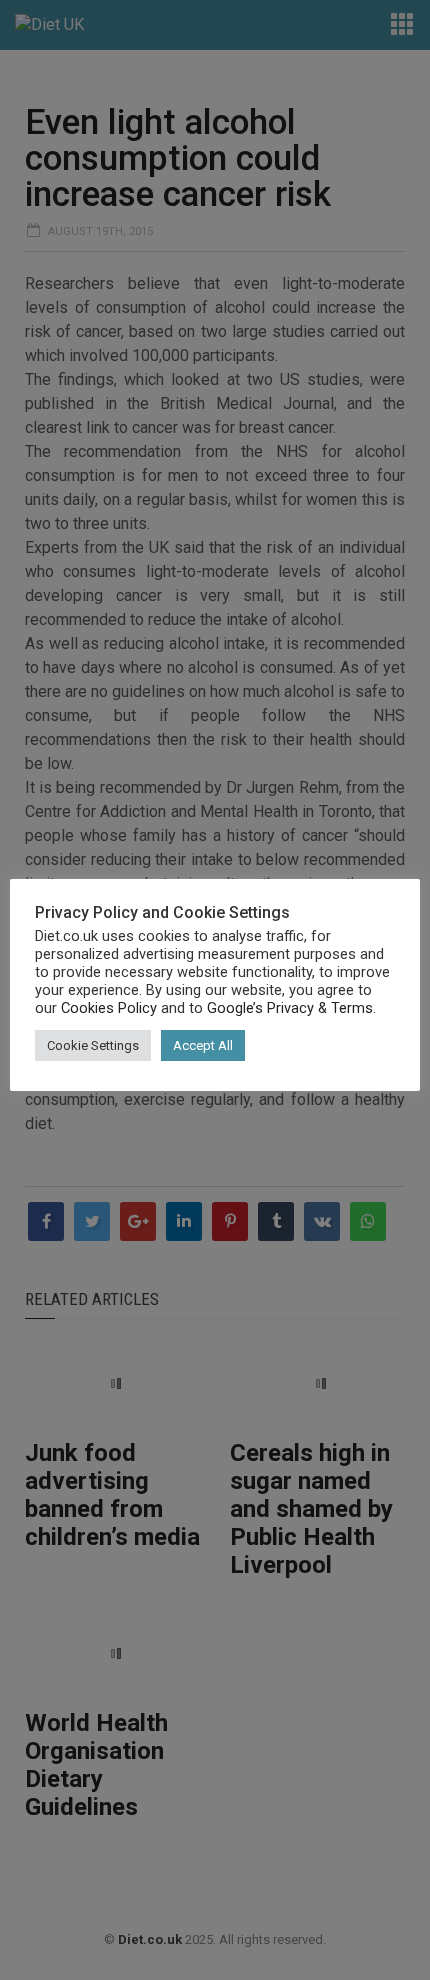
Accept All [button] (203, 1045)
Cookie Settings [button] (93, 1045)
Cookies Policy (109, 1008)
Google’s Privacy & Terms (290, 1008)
━━━━━━━━━━━━━━━━━━━━━━━━━━━━━━
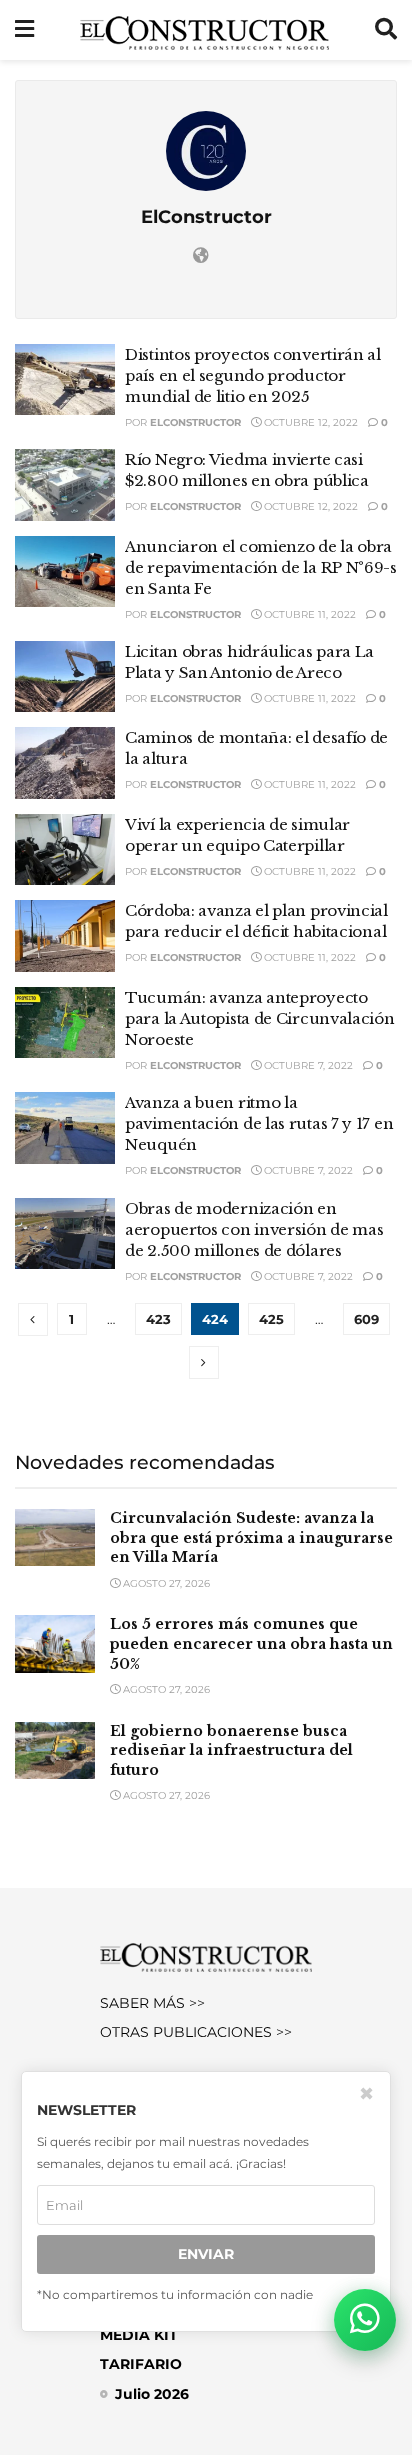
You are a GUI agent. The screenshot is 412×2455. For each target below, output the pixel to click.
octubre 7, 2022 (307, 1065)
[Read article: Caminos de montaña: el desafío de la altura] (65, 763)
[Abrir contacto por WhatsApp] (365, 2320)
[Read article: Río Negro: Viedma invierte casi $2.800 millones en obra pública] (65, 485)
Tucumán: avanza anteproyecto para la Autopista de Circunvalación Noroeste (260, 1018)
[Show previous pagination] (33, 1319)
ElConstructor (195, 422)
━━━━━━━━━━━━━━━━━━━━━━━━━━━━━━
- [GOAL OF THE EXERCISE] Search the entries for the string "Read" and collect each line that has it.

- [EXERCISE RESPONSE]
[Read article: Caminos de montaña: el desafío de la altura] (65, 763)
[Read article: Río Negro: Viedma invierte casi $2.800 millones en obra pública] (65, 485)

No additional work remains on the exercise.